Subject: Re: race in select() ?
To: Manuel Bouyer <bouyer@antioche.lip6.fr>
From: David Laight <david@l8s.co.uk>
List: tech-kern
Date: 10/09/2003 14:13:51
On Thu, Oct 09, 2003 at 01:46:49PM +0200, Manuel Bouyer wrote:
> Hi,
> I think there is a race condition somewhere in select() when multiple
> processes work on the same file descriptor, but I've not been able to
> find where yet. I see it with UDP sockets.
> 
> I run rpc.rstatd from inetd on my servers. It gets polled every few seconds
> from xmeter running on my workstations, and also one a minute by cricket.
> 
> Occasionally, rpc.rstatd stop responding on a server. When in this
> state, inetd is blocked on select(), there is no rpc.rstatd running,
> and there are some data in the socket queue as reported by netstat.
> Today I played a bit with gdb and ddb on a box in this state.
> I can confirm that inetd passed the proper arguments to select(),
> and in the kernel sys_select() is waiting on the proper file descriptors.
> A kill -HUP on inetd makes it go again.
> To me it looks like the tsleep() failed to get awakened; after a HUP inetd
> will call select again; as there are data in the socket queue it doesn't
> sleep at all and process data waiting in the socket queue.
> 
> rpc.rstatd, when started from inetd, will also do a select on the socket
> in svc_run(). It will then process the first request in the socket queue and
> exit.

I presume inetd takes the fd out of its select list until the rpc.rstatd
process exits.  Otherwise there would be a nasty loop.
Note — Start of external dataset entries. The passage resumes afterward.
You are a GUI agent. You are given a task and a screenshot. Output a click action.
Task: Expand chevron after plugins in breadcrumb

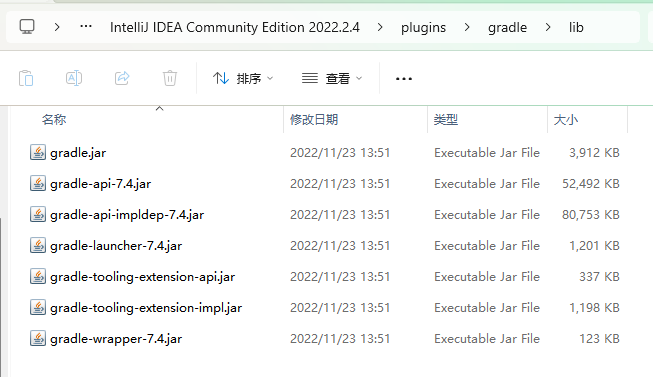click(467, 27)
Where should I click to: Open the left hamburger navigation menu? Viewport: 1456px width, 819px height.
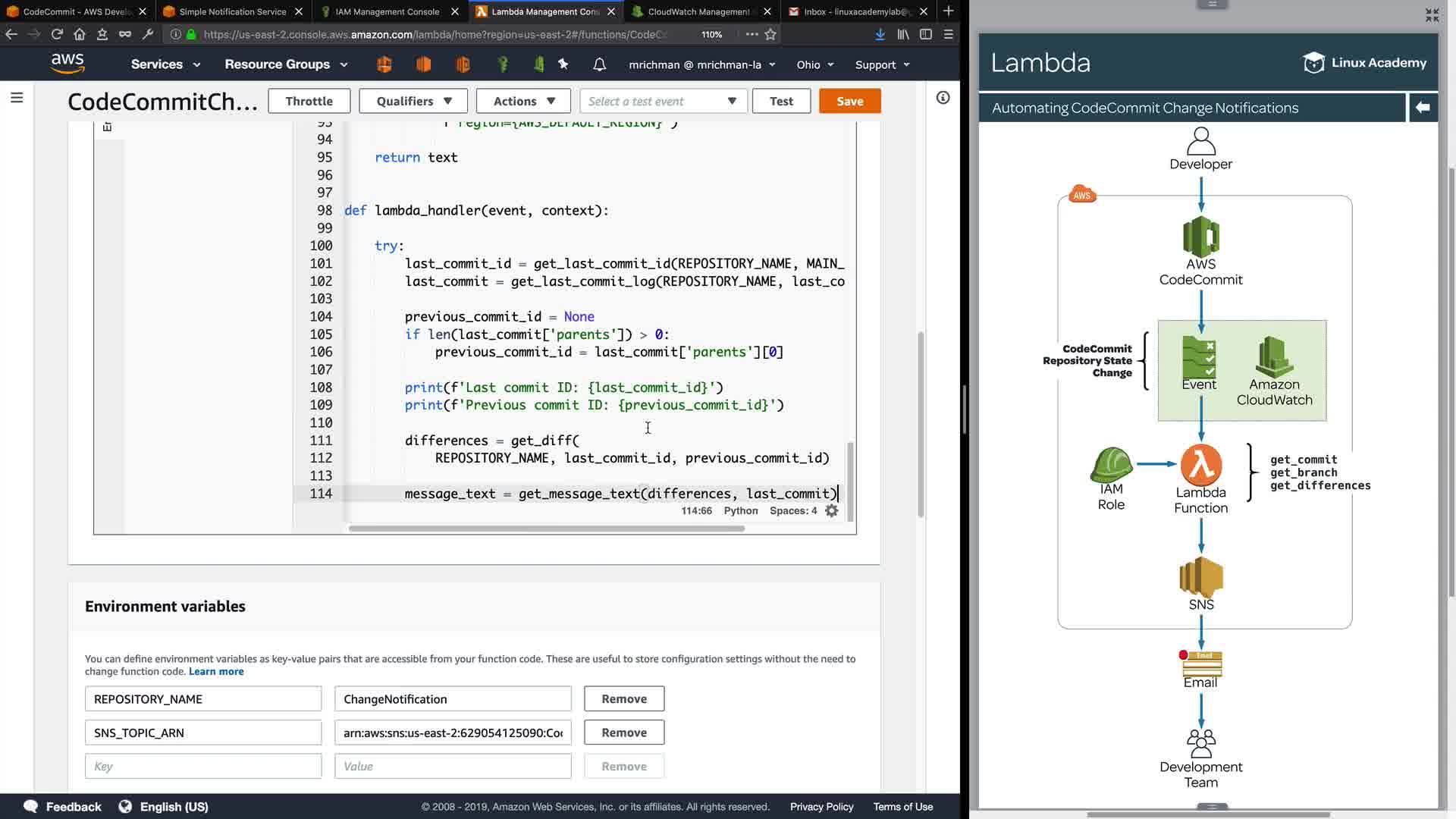point(17,98)
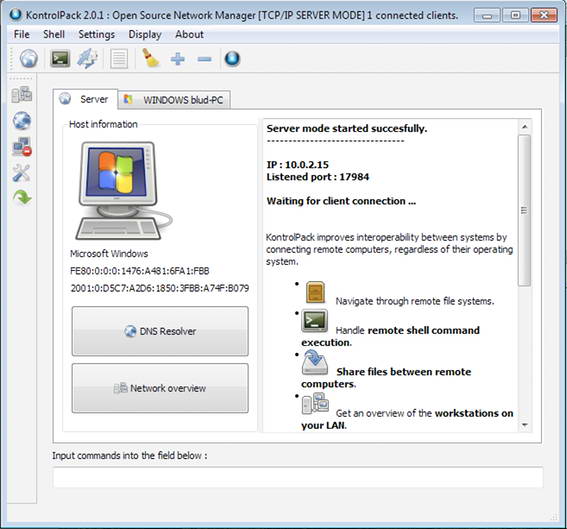Click the broom clean icon in toolbar

point(151,58)
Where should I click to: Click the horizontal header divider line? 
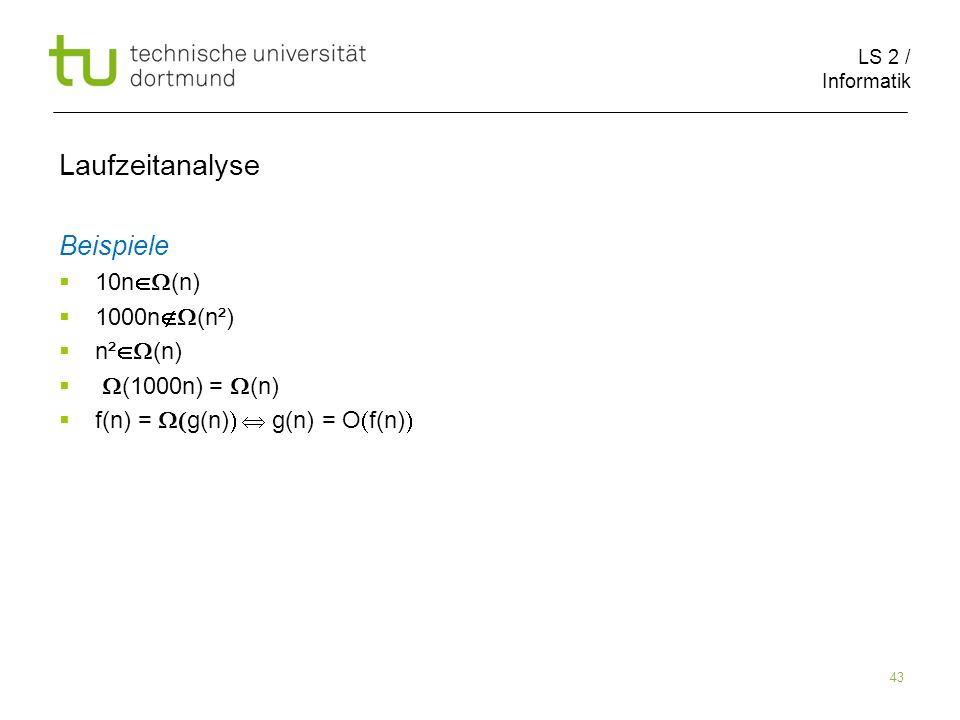coord(481,113)
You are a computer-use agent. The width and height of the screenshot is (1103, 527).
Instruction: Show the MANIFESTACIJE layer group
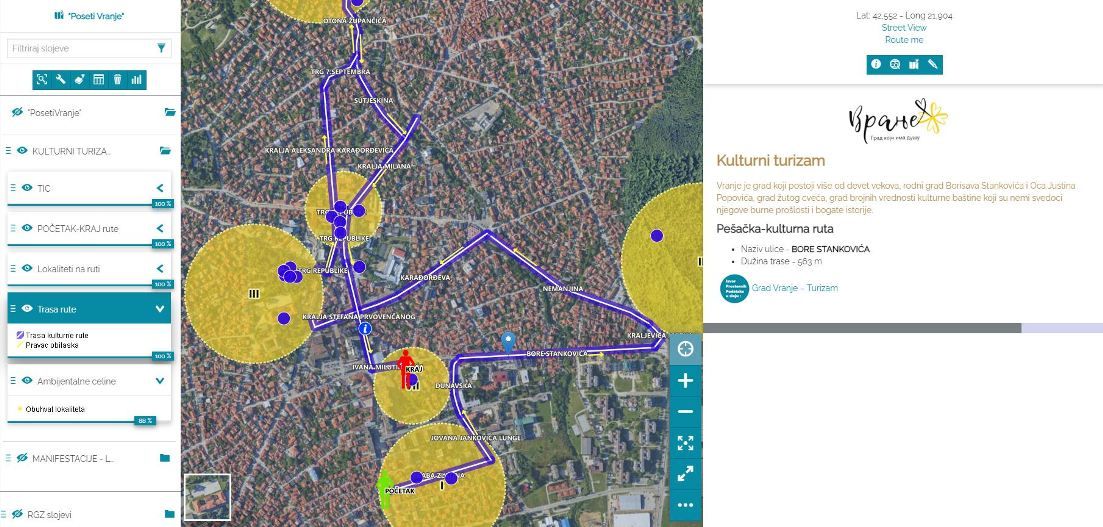pyautogui.click(x=18, y=458)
> I suspect a race condition in the kernel, but don't have much idea about it.
> Any idea welcome.

Is this 'current'? and single cpu?
There was a bug when more than 2 processes select on the same fd.

OTOH this does have rather look like a 'data arriving during setup' bug.
Did you find out what sel_pid and sel_collision were set to?

	David

-- 
David Laight: david@l8s.co.uk